"""
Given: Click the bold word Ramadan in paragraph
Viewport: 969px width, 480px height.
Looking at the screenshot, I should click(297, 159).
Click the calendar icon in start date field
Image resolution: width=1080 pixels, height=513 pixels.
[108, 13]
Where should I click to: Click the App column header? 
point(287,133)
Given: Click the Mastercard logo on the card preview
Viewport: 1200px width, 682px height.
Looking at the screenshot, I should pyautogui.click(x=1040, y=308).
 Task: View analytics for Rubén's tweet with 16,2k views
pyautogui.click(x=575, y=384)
"""
"""
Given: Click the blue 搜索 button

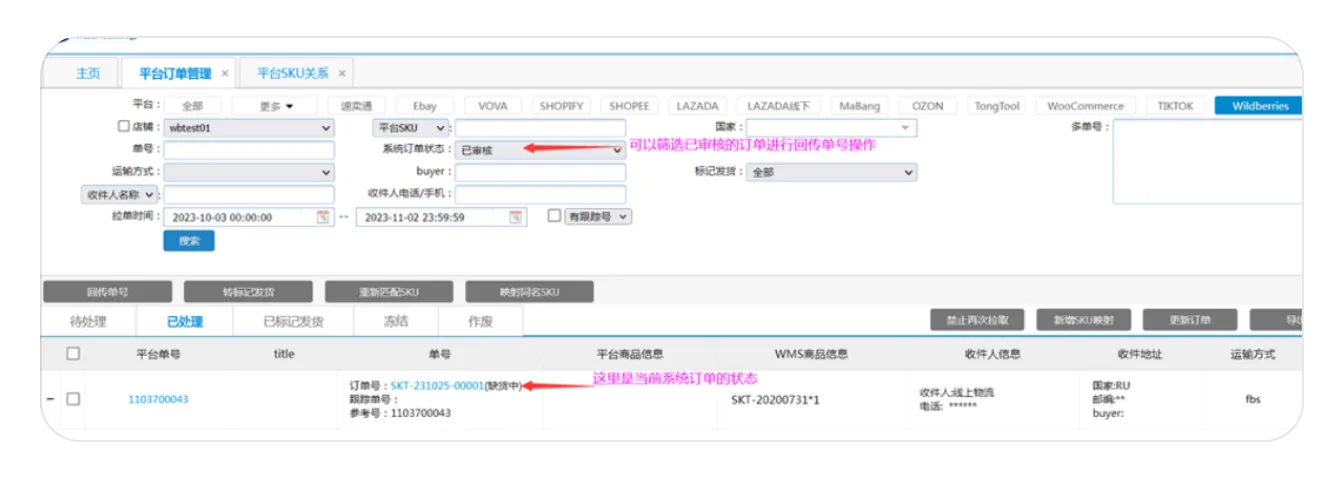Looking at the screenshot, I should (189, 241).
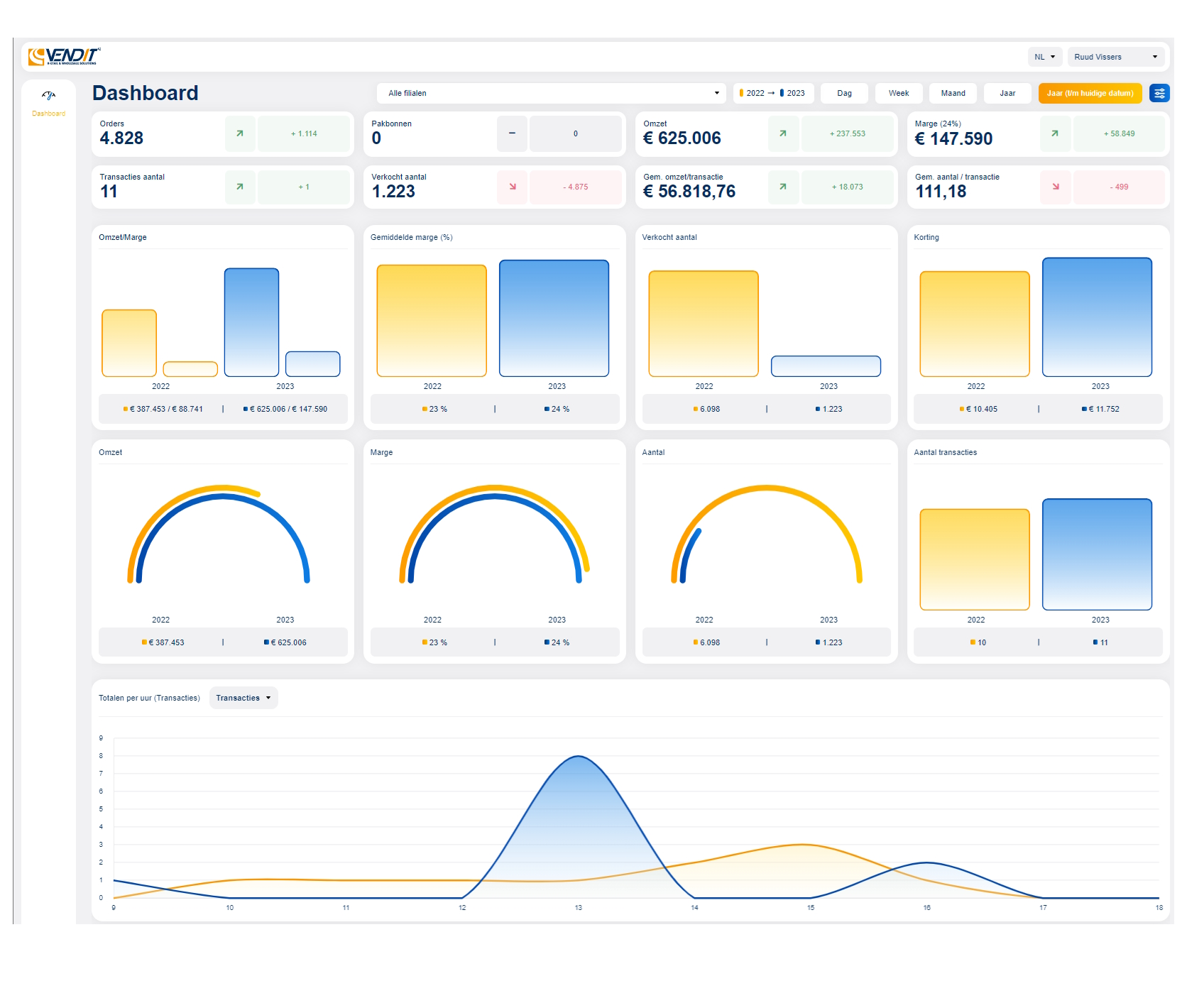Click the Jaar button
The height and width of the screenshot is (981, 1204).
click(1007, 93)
"""
"""
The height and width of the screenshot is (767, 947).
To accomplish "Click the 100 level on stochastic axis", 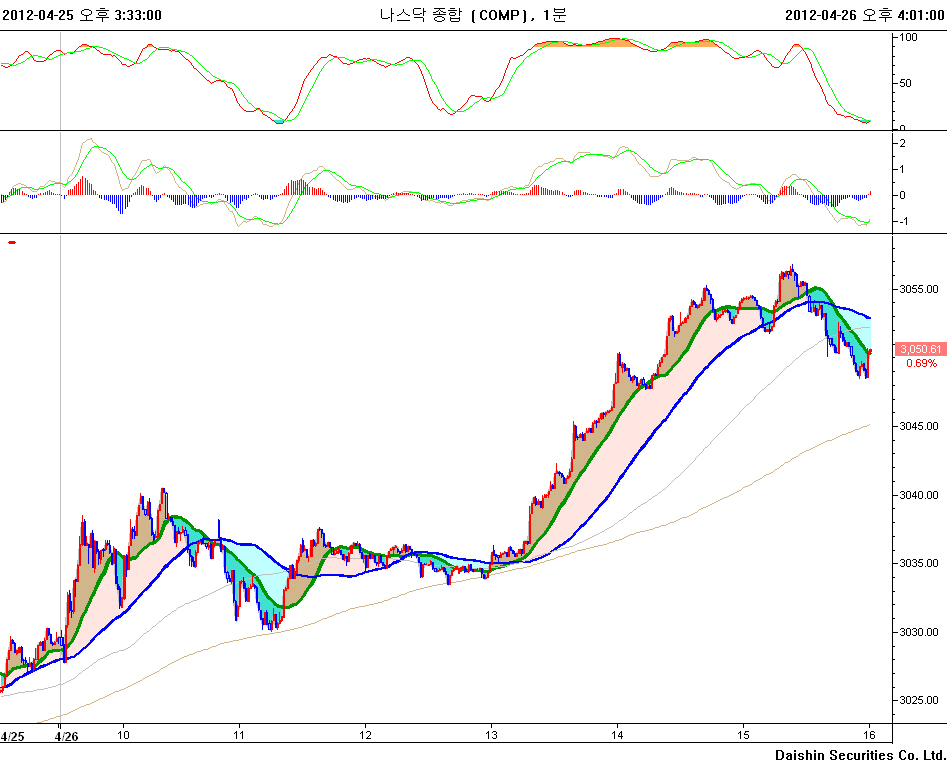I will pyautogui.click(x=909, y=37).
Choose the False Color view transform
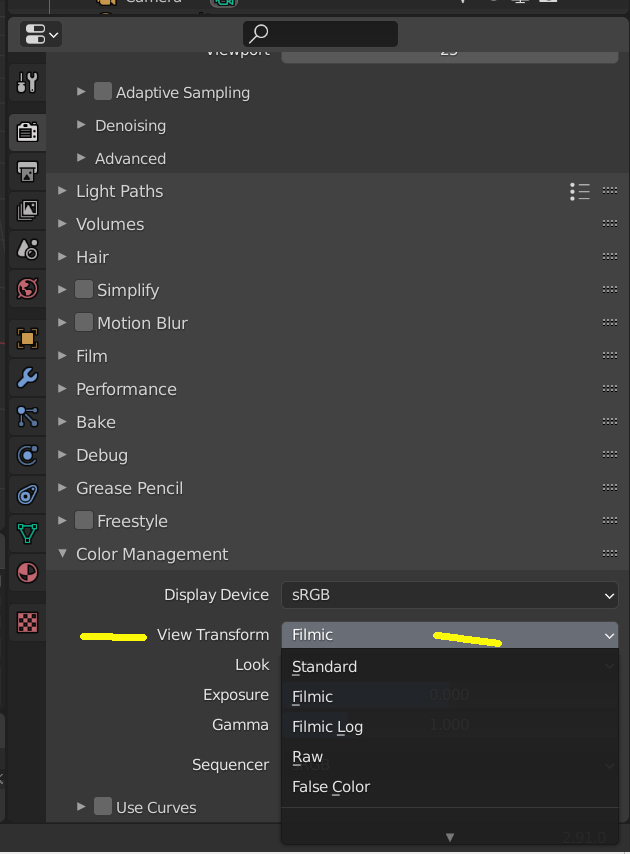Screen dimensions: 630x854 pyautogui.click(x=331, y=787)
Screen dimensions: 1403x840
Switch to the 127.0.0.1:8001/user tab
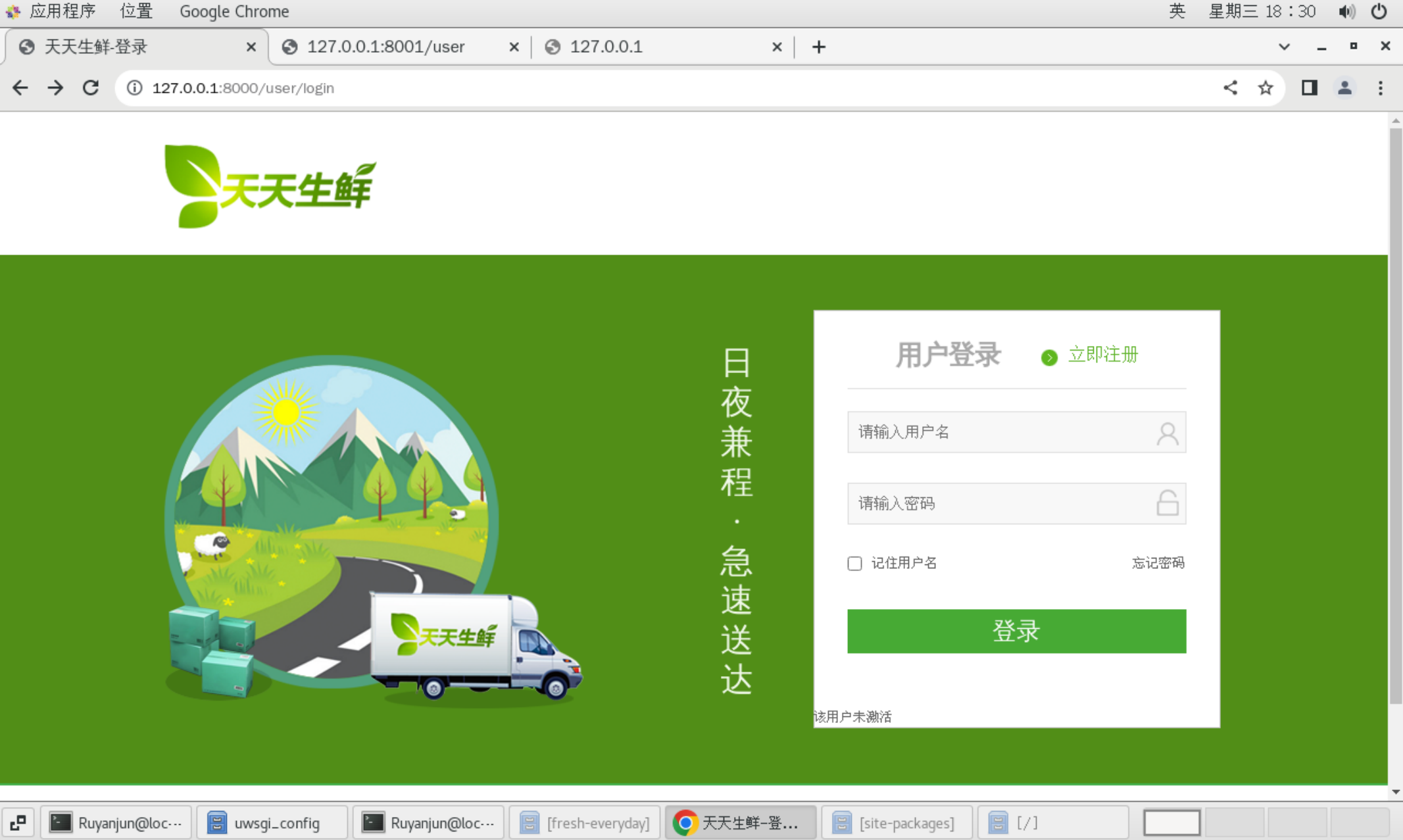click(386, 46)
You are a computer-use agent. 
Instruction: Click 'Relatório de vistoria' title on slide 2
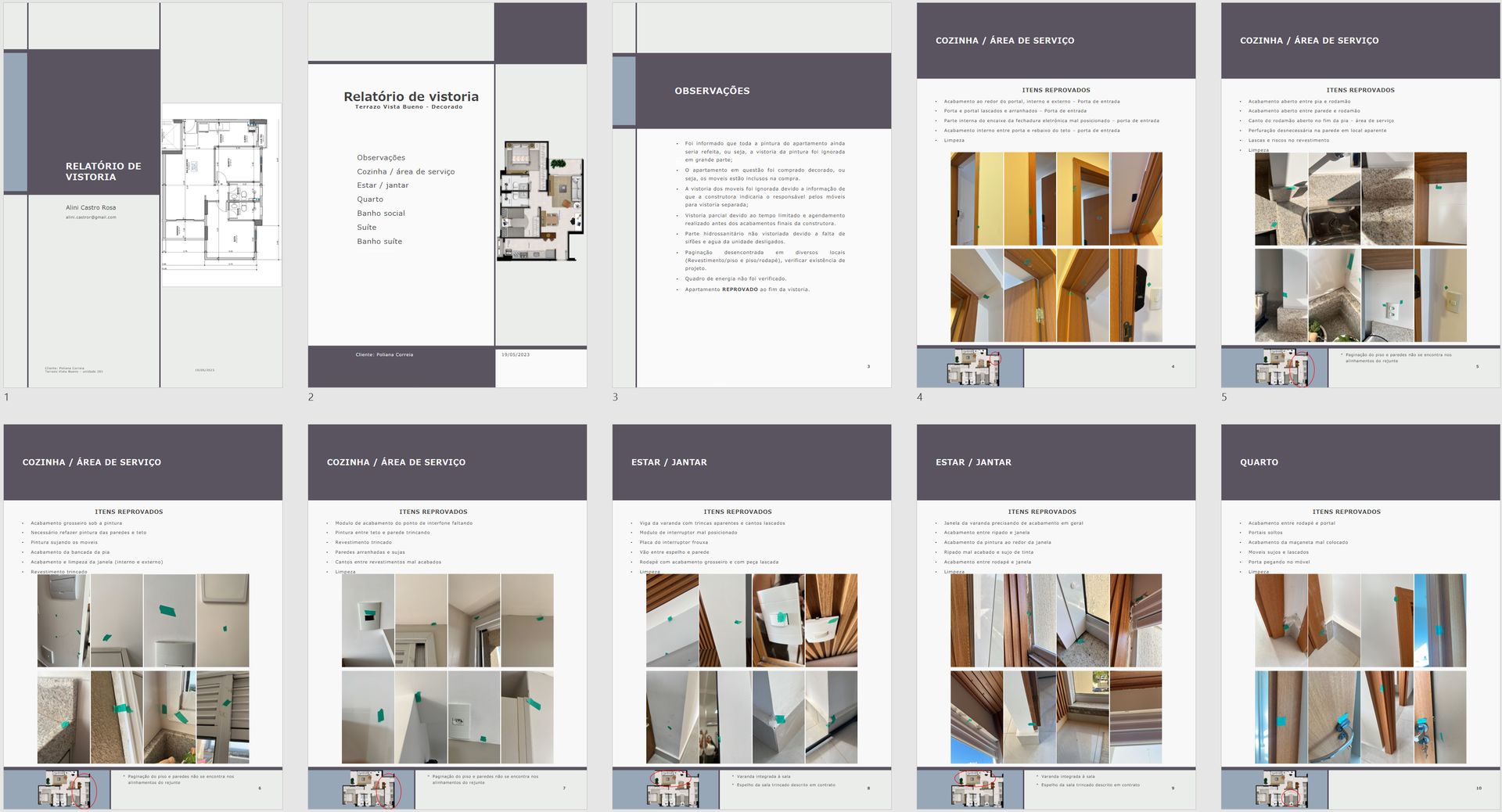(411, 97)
"""
→ WHAT TO PRODUCE:
Copy the material from the line with "Task: View analytics" to the line with "pyautogui.click(x=575, y=384)" word for word.

→ RESPONSE TO THIS EXERCISE:
 Task: View analytics for Rubén's tweet with 16,2k views
pyautogui.click(x=575, y=384)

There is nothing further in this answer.